Bryan Bulaga’s Return to Green Bay Packers Offense Would Alleviate Some Pressure

Don Barclay allowed three sacks against San Francisco and ranks among the league's worst pass protectors at the position. However, the Packers historically simply haven't offered their tackles much help.

Right tackle Bryan Bulaga was back on the practice field as the Green Bay Packers started their on-the-field preparation for the St. Louis Rams on Wednesday.

Bulaga, with a brace on the left knee he injured 20 days earlier, went through individual drills during the short portion of practice that reporters were allowed to watch. The Packers were not in pads - that will come on Thursday.

"I’ve had injuries on my knee before, so I’m very familiar with the rehab process and I’m very familiar with what I need to do and how I need to feel to get back and play," Bulaga said. "And it all starts with getting your quad and everything built back up, getting that strong so it can support the knee. That’s really the biggest thing and being able to spend as much time as possible in rehab with the trainers and get it done. I’m very familiar with what I need to feel and what I need to see out of myself to be able to go out and play. It’s a day-by-day deal."

While Bulaga might not play on Sunday against St. Louis, his upcoming return from a knee injury will be a tremendous asset for the Packers’ powerful offense.

Backup right tackle Don Barclay gave up three sacks against San Francisco last week. According to STATS, Barclay has given up four sacks in his three starts. Pro Football Focus is a little kinder, charging three sacks to Barclay (all against the 49ers), but that statistical service has Barclay on the hook for a total of 22 pressures. Only Baltimore’s James Hurst has more, though his 23 pressures allowed have come in four starts and 47 more passing plays. 

“I think you have to take into account some of the situations he was put in, particularly on the three sacks,” coach Mike McCarthy said before Wednesday’s practice. “I think that’s definitely something as a staff we could do a better job of. It’s all fundamentals. That’s really what it comes down to. It’s no different than any other player. There’s still plenty of room for our whole offensive line to grow, and particularly coming off that game.”

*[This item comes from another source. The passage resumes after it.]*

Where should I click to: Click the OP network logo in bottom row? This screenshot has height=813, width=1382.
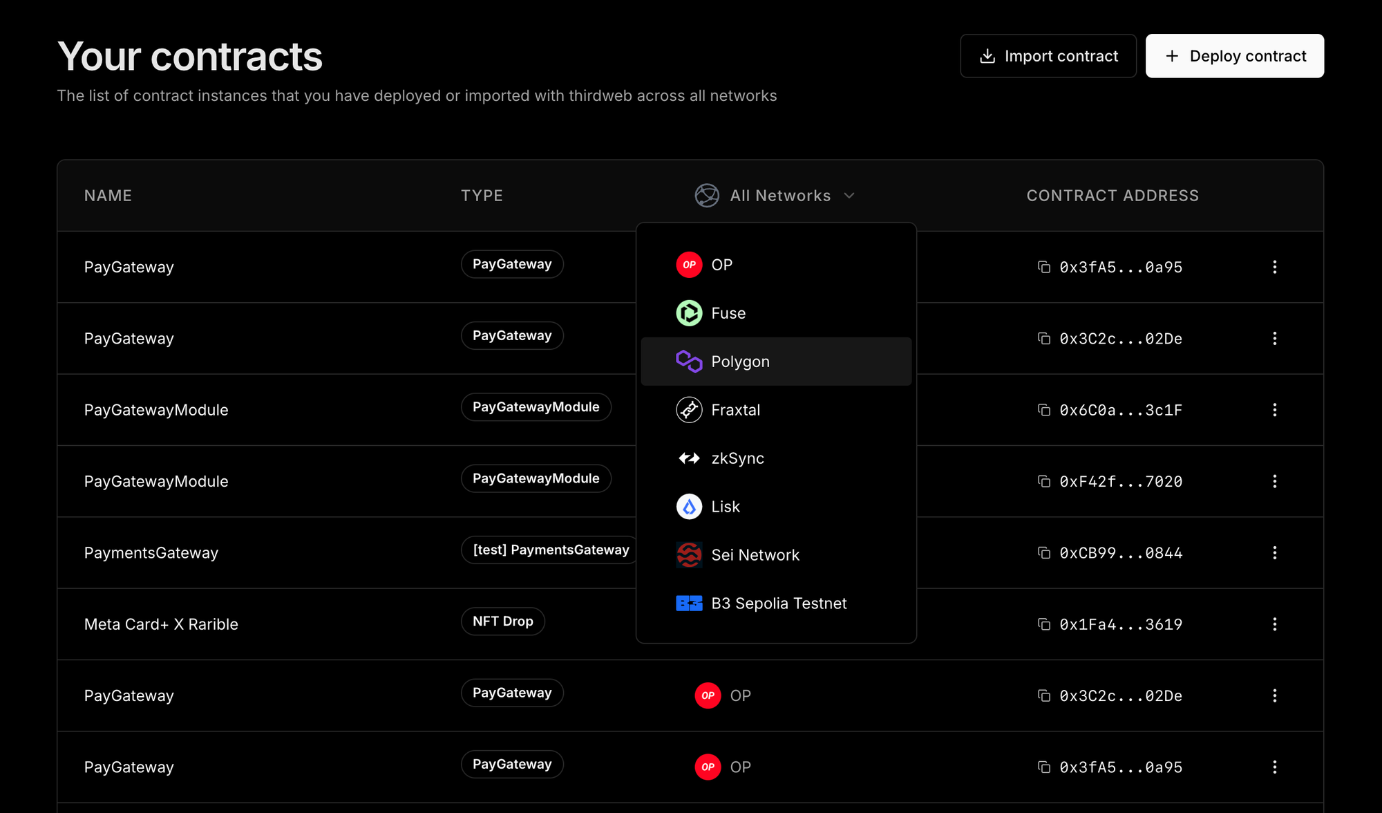pos(708,767)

When losing a starting tackle on the offensive line, the obvious first instinct is to give that tackle some help, whether it’s sliding the protection in the backup tackle’s direction or chipping or double-teaming with a running back or tight end. That typically has not been Green Bay’s way under McCarthy. Whether it’s Barclay at right tackle in 2012, 2013 or 2015 or Marshall Newhouse starting for most of 2011 and 2012, the Packers have been reluctant to give up a target in the passing game to help a struggling tackle.

Generally, it’s worked. The Packers haven’t had many problems scoring, regardless of who’s been at tackle the past several years. Barclay didn’t allow any sacks to Kansas City’s Justin Houston, the NFL’s reigning sack king, two weeks ago. And when Barclay does give up pressure, Rodgers usually can see it coming and evade, so long as the interior of the line holds firm. 

“We help players, regardless of whether they’re on offense or defense depending on matchups and so forth,” McCarthy said. “This is a matchup game. It’s important to have those utensils in your system of offense, defense and special teams. That’s a potential answer. But we can all do better.”

Associate head coach Tom Clements said help will be provided “when we think it’s necessary.” That hasn’t been often, and it probably won’t happen on Sunday against St. Louis because the Rams have pass-rushing weapons up and down their deep and talented defensive line.

“There are times maybe we should do it more,” Clements said on Monday. “It’s always easy to say after the fact that you wish you would have done things a little differently. That happens every game, whether it’s a pass play or a run play. You sit back and you analyze and you see what happened and try to make adjustments going forward.”